Нюролька давно обещал взять Хасана с собой на зимнюю охоту и разбудил его наутро затемно. Кедрачи, облюбованные им, были далеко. Их так и звали: Дальние борики. Охотники сюда заглядывали редко.
Густая темень, разлохмаченная редкими проблесками невидимой луны, наползала со всех сторон; шла по пятам, забегала вперед, таилась в глухом сумраке еловых лап. Светлеющее небо рвало темень сверху, а снег — снизу, но она упорно гнездилась в подлеске, в тяжелой хвое. По ночной тайге Хасан шел впервые, и малейший шорох верхового предрассветного ветерка чудился вздохами зверя — то умирающего, то переводящего дыхание перед прыжком.
Хасан и сам не заметил, когда стянул с плеча ружье, взял его на руку.

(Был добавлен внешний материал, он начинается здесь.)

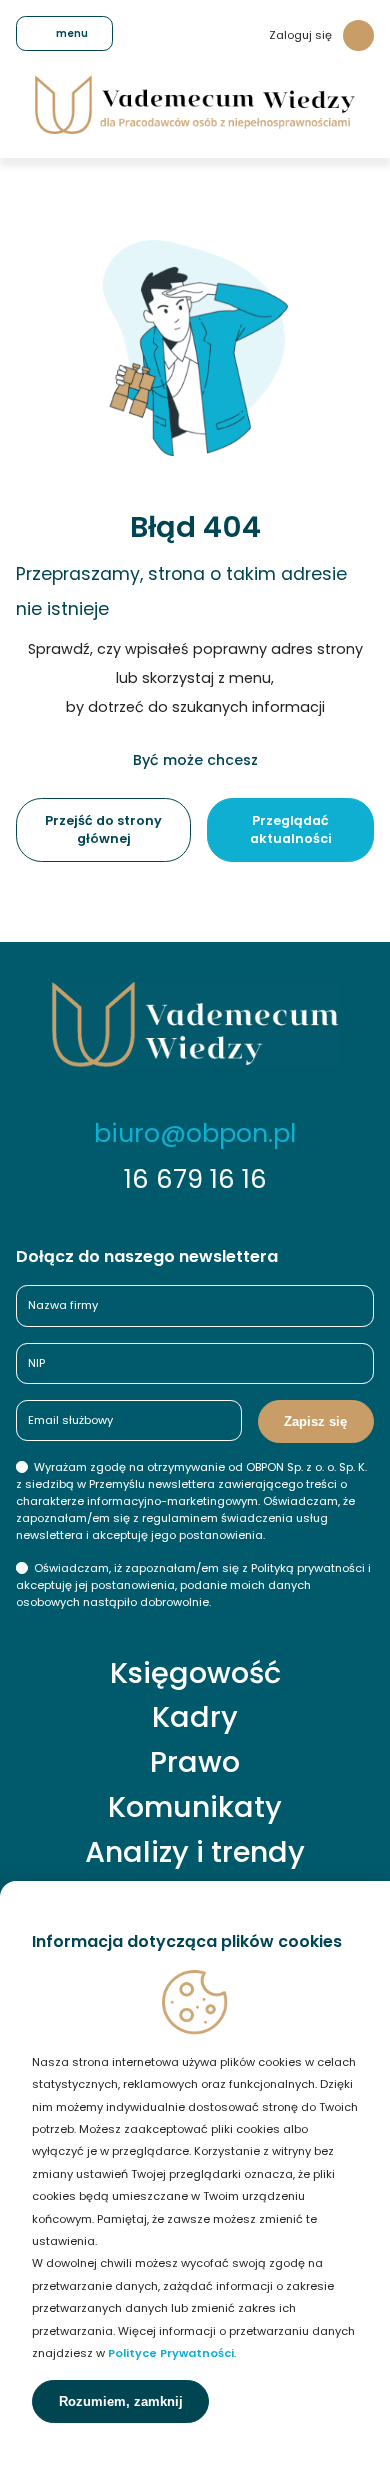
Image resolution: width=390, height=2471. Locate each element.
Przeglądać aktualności (291, 829)
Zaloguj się (300, 35)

Его воображение дорисовывало то шалого медведя, то рысь, изготовившуюся к прыжку… «Вот она сжалась в комок, взметнулась!» Он, Хасан, на лету перехватит ее дуплетом. Дед зло обернется, чтобы ругнуть его за баловство с ружьем, но тут к ногам деда упадет кровожадный хищник. Мертвым. А Хасан спокойно будет перезаряжать ружье…
Но как ни вслушивается Хасан в дыхание тайги, слух ловит только два звука:
— Шшшш… Хруп! Шшшш… Хруп!
Это размеренно спокойно шагает дед.
Шли долго: урманы[1] перемежались болотцами, мелколесьем. Подволожные[2] лыжи с легким приятным похрустыванием шуршали слежавшимся за ночь снежком. Повизгивая от радости, впереди серым шаром катился Музгарка. Свежело; утренние туманные сумерки оседали быстро и бесследно. Вышли к прогалине, ровной, как стол.
— Смотри, деда, это ж, наверно, озеро!
— Озеро!
— И рыба в нем есть?
— А как же. Щучье озеро, да без рыбы!
— Деда, а где Пескарево озеро?
— А вот оно и есть.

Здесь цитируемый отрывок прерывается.